Wie unterscheiden sich die russischsprachigen und russischen Communities in Deutschland? Und was versteht man unter dem Begriff „russische Diaspora"? Inwiefern ist sie homogen?
Die russischsprachigen Communities sind breit gestreut. Dazu gehören beispielsweise die vielen russlanddeutschen Spätaussiedler, die sich nicht als Russen identifizieren, aber häufig Russisch sprechen. Dort gibt es auch die Selbstbezeichnung „rusaki“. Es gibt auch den Bundesverband russischsprachiger Eltern (BVRE), dem ganz unterschiedliche deutsch-russische und andere postsowjetische Vereine angehören. Auch postsowjetische Juden in Deutschland nutzen oft die russische Sprache, auch generationenübergreifend, ohne sich als Russen zu identifizieren.

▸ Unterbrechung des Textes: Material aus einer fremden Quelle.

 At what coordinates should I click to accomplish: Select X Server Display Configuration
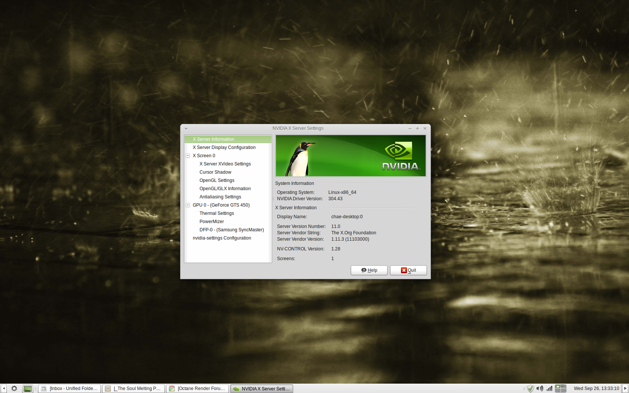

Selbstidentifizierte Russen gibt es natürlich auch – laut einer Umfrage von vor einigen Jahren gut ein Fünftel der postsowjetischen Bevölkerung. Auch sie sind nicht homogen: Darunter gibt es Familienangehörige von Spätaussiedlern und Kontingentflüchtlingen, die sich als Russen bezeichnen, aber zum Beispiel auch in zunehmenden Maße Politemigranten aus Russland, die sich vor allem in Berlin niederlassen. Diese verschiedenen Gruppen haben meist nicht viel miteinander zu tun.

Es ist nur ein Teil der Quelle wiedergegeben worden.